Lusinan kendaraan yang memuat kasur dan perbekalan terlihat di jalan raya Lebanon Selatan pada hari Selasa menuju Lebanon utara dan wilayah Gunung Lebanon di tengah negara tersebut.
Pada Senin malam, Israel melancarkan serangkaian serangan udara setelah menuduh militan Hizbullah melanggar gencatan senjata, dan menewaskan sembilan orang.
Israel dan Hizbullah berulang kali saling menuduh melakukan pelanggaran gencatan senjata sejak gencatan senjata mulai berlaku Rabu lalu.
Terlepas dari perjanjian tersebut, militer Israel telah berulang kali melakukan serangan udara dan darat terhadap sasaran-sasaran Lebanon, dengan alasan pelanggaran gencatan senjata yang dilakukan Hizbullah.
“Kami selamat dari perang, tapi saya tidak ingin kehilangan anak-anak saya.

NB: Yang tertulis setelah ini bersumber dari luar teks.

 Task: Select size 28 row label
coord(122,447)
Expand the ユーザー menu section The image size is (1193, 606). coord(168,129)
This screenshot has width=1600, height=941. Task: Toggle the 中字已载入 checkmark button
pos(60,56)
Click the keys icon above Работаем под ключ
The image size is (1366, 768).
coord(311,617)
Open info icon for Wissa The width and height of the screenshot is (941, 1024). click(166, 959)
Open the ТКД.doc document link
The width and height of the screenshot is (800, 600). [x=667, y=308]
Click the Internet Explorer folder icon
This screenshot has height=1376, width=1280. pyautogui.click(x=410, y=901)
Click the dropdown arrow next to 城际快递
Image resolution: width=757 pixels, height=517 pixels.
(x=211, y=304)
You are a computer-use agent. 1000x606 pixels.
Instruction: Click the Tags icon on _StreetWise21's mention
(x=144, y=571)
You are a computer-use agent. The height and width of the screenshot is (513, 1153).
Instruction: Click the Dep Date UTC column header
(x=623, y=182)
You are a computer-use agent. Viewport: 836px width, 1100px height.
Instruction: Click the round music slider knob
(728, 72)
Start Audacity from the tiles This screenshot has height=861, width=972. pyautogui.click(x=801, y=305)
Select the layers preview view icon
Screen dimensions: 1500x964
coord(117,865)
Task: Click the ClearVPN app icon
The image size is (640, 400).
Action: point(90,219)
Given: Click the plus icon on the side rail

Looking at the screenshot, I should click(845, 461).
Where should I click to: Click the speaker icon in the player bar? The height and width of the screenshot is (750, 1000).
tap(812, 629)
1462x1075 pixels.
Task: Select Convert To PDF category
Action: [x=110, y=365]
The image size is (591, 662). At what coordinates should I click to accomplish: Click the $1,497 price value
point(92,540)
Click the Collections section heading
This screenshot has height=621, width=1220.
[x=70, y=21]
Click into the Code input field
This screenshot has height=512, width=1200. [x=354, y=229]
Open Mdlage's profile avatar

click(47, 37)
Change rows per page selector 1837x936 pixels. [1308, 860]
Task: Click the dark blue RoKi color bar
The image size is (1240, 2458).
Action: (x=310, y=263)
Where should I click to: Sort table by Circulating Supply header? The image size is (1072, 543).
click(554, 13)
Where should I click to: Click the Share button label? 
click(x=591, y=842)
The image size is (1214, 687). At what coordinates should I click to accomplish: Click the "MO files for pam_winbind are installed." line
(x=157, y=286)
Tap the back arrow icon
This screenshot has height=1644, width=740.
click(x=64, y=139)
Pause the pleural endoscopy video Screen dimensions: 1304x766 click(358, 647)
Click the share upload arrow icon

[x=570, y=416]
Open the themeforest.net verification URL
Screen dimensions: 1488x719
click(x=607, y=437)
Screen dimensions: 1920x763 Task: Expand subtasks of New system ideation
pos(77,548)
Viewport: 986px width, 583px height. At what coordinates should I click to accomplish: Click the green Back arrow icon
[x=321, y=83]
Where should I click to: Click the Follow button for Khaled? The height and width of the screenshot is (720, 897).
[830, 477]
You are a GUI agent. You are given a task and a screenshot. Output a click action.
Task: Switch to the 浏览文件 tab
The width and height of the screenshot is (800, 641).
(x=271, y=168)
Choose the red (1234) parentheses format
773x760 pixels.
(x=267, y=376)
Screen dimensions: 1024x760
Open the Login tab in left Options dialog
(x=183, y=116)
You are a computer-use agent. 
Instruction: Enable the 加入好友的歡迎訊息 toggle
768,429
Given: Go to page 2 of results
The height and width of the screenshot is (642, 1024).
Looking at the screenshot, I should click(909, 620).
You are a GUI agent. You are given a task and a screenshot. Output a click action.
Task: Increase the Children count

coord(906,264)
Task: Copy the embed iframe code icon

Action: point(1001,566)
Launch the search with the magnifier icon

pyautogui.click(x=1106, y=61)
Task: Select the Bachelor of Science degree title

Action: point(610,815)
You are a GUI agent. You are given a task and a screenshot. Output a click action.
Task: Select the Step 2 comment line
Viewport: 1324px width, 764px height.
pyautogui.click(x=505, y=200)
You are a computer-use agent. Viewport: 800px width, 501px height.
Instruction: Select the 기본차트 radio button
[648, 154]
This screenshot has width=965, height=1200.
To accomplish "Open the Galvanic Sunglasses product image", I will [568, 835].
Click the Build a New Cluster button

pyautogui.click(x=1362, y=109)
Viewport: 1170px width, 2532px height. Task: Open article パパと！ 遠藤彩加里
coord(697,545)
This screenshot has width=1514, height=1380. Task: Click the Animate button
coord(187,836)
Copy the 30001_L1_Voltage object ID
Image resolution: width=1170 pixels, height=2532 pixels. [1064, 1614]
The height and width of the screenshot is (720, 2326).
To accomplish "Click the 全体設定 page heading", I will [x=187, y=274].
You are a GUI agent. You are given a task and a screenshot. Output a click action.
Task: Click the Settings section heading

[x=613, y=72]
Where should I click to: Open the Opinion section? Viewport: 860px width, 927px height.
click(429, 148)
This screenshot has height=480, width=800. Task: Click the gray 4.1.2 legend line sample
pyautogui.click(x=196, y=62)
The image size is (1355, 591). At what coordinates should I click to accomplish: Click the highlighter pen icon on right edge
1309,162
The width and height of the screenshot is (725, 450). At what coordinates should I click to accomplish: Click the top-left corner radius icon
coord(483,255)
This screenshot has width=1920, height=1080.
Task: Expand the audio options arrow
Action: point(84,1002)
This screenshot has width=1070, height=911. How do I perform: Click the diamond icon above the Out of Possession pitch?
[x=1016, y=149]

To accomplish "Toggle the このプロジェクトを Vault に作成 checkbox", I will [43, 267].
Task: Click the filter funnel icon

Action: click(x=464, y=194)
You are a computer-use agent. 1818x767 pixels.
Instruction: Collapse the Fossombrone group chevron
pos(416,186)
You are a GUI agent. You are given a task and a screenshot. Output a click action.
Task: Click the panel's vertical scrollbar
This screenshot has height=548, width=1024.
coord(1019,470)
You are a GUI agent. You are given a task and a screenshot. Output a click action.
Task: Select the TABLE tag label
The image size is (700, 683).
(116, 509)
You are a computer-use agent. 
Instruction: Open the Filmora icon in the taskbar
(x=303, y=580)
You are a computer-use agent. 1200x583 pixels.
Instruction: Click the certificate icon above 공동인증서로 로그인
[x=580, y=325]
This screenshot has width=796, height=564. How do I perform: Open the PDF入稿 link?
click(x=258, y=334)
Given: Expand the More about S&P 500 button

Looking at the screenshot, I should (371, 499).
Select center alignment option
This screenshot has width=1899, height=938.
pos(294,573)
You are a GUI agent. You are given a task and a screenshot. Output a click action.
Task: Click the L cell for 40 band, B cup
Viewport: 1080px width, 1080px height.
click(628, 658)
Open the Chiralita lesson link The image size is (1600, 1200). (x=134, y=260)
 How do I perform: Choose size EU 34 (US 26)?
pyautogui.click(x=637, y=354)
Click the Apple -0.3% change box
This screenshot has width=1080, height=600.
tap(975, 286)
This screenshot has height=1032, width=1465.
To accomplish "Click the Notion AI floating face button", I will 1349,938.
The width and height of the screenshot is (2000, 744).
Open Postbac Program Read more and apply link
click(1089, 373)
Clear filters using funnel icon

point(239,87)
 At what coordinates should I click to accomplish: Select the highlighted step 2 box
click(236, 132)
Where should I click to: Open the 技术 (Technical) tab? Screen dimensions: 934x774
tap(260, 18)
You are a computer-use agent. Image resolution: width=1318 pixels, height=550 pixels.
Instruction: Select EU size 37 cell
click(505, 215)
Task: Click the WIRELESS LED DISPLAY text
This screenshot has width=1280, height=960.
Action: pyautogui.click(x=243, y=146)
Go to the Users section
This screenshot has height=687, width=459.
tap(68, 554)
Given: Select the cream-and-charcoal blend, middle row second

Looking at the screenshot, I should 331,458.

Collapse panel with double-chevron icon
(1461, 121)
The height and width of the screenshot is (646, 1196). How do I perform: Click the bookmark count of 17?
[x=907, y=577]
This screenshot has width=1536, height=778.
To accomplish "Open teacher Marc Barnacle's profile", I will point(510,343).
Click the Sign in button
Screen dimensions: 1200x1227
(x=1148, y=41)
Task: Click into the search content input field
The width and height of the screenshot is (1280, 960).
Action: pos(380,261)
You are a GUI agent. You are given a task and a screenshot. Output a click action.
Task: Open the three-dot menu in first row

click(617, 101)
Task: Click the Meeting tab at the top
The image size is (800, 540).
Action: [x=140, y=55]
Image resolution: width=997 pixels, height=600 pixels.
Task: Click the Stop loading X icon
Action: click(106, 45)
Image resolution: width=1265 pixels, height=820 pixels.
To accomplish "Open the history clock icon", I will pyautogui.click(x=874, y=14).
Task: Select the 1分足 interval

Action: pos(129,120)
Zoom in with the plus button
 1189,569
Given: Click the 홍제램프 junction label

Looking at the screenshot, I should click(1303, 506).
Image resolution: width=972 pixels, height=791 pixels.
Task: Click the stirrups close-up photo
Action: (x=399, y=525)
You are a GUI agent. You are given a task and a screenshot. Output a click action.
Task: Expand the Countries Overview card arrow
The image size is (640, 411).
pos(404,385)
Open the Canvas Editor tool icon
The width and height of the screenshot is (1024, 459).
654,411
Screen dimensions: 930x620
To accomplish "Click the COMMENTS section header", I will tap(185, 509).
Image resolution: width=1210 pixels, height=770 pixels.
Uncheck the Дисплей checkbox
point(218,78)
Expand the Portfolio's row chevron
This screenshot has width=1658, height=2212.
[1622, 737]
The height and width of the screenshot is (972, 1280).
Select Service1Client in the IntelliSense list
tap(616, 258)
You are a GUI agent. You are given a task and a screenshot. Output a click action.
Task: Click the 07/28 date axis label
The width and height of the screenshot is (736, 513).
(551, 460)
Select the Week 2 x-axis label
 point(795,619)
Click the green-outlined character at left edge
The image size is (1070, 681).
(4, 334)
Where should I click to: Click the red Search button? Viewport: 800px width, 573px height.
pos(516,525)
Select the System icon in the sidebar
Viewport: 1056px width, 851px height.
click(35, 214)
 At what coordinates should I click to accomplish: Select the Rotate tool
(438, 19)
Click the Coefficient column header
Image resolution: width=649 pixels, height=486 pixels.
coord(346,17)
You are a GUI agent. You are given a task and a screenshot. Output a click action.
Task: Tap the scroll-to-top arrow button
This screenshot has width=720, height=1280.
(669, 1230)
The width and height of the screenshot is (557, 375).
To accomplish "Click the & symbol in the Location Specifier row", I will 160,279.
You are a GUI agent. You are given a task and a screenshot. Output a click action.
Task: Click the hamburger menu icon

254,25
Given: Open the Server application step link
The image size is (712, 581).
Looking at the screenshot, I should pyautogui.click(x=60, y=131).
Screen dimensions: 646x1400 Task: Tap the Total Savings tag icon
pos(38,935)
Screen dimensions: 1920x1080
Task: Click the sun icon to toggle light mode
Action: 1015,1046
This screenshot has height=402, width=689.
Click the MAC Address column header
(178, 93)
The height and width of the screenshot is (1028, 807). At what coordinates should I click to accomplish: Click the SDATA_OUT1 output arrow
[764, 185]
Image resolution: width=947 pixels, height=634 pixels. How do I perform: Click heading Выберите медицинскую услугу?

Tadi malam mereka ketakutan ketika mendengar pemboman lagi,” kata Abu Mohammed.
“Kami tidak peduli siapa yang memulai pelanggaran. Kami peduli dengan hidup damai bersama keluarga kami,” kata Fatima, yang kembali ke utara dari selatan negara itu.
Dia mengatakan keluarganya telah memutuskan untuk menghabiskan musim dingin di daerah yang aman di Gunung Lebanon, dan menambahkan bahwa hal itu akan memberi mereka waktu untuk melihat bagaimana situasi berkembang di Lebanon selatan.
Hizbullah mengatakan mereka akan membangun kembali rumah-rumah penduduk, dan membeli perabotan serta menyewa selama setahun bagi mereka yang kehilangan rumah dalam konflik tersebut.
“Ya, Hizbullah banyak membantu dan kami berterima kasih, tapi menurut saya yang kami inginkan adalah keluarga kami kembali ke desa mereka dan hidup damai,” kata Zeinab, seorang warga kota Ghaziyeh di Lebanon selatan, kepada dpa.